■ Records provided:
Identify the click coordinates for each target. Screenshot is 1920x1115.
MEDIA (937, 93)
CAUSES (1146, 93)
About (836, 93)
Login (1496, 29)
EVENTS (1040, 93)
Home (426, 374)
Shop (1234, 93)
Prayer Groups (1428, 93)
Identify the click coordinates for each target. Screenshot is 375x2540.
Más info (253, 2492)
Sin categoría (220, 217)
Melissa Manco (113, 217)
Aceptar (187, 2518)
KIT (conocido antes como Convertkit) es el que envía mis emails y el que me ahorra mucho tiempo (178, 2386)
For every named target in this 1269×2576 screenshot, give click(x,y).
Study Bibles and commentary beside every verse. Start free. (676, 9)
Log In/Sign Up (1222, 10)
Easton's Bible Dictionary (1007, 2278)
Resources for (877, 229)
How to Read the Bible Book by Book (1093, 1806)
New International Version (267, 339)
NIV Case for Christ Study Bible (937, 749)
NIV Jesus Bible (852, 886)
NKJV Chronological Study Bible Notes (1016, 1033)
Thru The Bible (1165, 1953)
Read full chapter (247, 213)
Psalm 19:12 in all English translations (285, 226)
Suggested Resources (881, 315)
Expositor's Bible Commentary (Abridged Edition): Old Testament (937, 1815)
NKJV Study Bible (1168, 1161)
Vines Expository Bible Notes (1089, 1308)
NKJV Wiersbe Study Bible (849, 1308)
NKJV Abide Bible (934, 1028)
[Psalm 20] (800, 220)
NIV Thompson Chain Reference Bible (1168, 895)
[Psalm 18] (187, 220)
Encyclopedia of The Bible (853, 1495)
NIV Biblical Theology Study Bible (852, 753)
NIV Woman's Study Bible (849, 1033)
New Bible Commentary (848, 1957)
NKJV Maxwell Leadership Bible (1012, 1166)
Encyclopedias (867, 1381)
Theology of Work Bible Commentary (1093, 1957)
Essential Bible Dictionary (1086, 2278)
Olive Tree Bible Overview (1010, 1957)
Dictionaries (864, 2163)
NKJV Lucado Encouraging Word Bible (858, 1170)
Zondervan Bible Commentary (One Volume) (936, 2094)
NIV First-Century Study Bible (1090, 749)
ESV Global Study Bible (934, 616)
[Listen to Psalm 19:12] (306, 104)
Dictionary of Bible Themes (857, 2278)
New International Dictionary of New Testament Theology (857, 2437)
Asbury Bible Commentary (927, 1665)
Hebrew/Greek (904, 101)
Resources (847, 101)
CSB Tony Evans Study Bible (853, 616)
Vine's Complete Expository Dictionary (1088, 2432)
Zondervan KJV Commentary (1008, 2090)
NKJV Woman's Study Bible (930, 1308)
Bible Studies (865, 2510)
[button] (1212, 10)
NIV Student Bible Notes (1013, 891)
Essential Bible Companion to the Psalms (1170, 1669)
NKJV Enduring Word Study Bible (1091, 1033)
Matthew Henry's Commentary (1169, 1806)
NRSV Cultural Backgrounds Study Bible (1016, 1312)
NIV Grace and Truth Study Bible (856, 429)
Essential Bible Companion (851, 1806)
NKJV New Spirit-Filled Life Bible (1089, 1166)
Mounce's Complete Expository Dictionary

■ What you have to do: The answer consists of the whole listing, restated exactly.

■ Solution:
Identify the click coordinates for each target. Screenshot is 1920x1115.
MEDIA (937, 93)
CAUSES (1146, 93)
About (836, 93)
Login (1496, 29)
EVENTS (1040, 93)
Home (426, 374)
Shop (1234, 93)
Prayer Groups (1428, 93)
Identify the click coordinates for each target. Screenshot is 375x2540.
Más info (253, 2492)
Sin categoría (220, 217)
Melissa Manco (113, 217)
Aceptar (187, 2518)
KIT (conocido antes como Convertkit) es el que envía mis emails y el que me ahorra mucho tiempo (178, 2386)
For every named target in this 1269×2576 screenshot, give click(x,y).
Study Bibles and commentary beside every verse. Start free. (676, 9)
Log In/Sign Up (1222, 10)
Easton's Bible Dictionary (1007, 2278)
Resources for (877, 229)
How to Read the Bible Book by Book (1093, 1806)
New International Version (267, 339)
NIV Case for Christ Study Bible (937, 749)
NIV Jesus Bible (852, 886)
NKJV Chronological Study Bible Notes (1016, 1033)
Thru The Bible (1165, 1953)
Read full chapter (247, 213)
Psalm 19:12 in all English translations (285, 226)
Suggested Resources (881, 315)
Expositor's Bible Commentary (Abridged Edition): Old Testament (937, 1815)
NKJV Study Bible (1168, 1161)
Vines Expository Bible Notes (1089, 1308)
NKJV Wiersbe Study Bible (849, 1308)
NKJV Abide Bible (934, 1028)
[Psalm 20] (800, 220)
NIV Thompson Chain Reference Bible (1168, 895)
[Psalm 18] (187, 220)
Encyclopedia of The Bible (853, 1495)
NIV Biblical Theology Study Bible (852, 753)
NIV Woman's Study Bible (849, 1033)
New Bible Commentary (848, 1957)
NKJV Maxwell Leadership Bible (1012, 1166)
Encyclopedias (867, 1381)
Theology of Work Bible Commentary (1093, 1957)
Essential Bible Dictionary (1086, 2278)
Olive Tree Bible Overview (1010, 1957)
Dictionaries (864, 2163)
NKJV Lucado Encouraging Word Bible (858, 1170)
Zondervan Bible Commentary (One Volume) (936, 2094)
NIV First-Century Study Bible (1090, 749)
ESV Global Study Bible (934, 616)
[Listen to Psalm 19:12] (306, 104)
Dictionary of Bible Themes (857, 2278)
New International Dictionary of New Testament Theology (857, 2437)
Asbury Bible Commentary (927, 1665)
Hebrew/Greek (904, 101)
Resources (847, 101)
CSB Tony Evans Study Bible (853, 616)
Vine's Complete Expository Dictionary (1088, 2432)
Zondervan KJV Commentary (1008, 2090)
NKJV Woman's Study Bible (930, 1308)
Bible Studies (865, 2510)
[button] (1212, 10)
NIV Student Bible Notes (1013, 891)
Essential Bible Companion to the Psalms (1170, 1669)
NKJV Enduring Word Study Bible (1091, 1033)
Matthew Henry's Commentary (1169, 1806)
NRSV Cultural Backgrounds Study Bible (1016, 1312)
NIV Grace and Truth Study Bible (856, 429)
Essential Bible Companion (851, 1806)
NKJV New Spirit-Filled Life Bible (1089, 1166)
Mounce's Complete Expository Dictionary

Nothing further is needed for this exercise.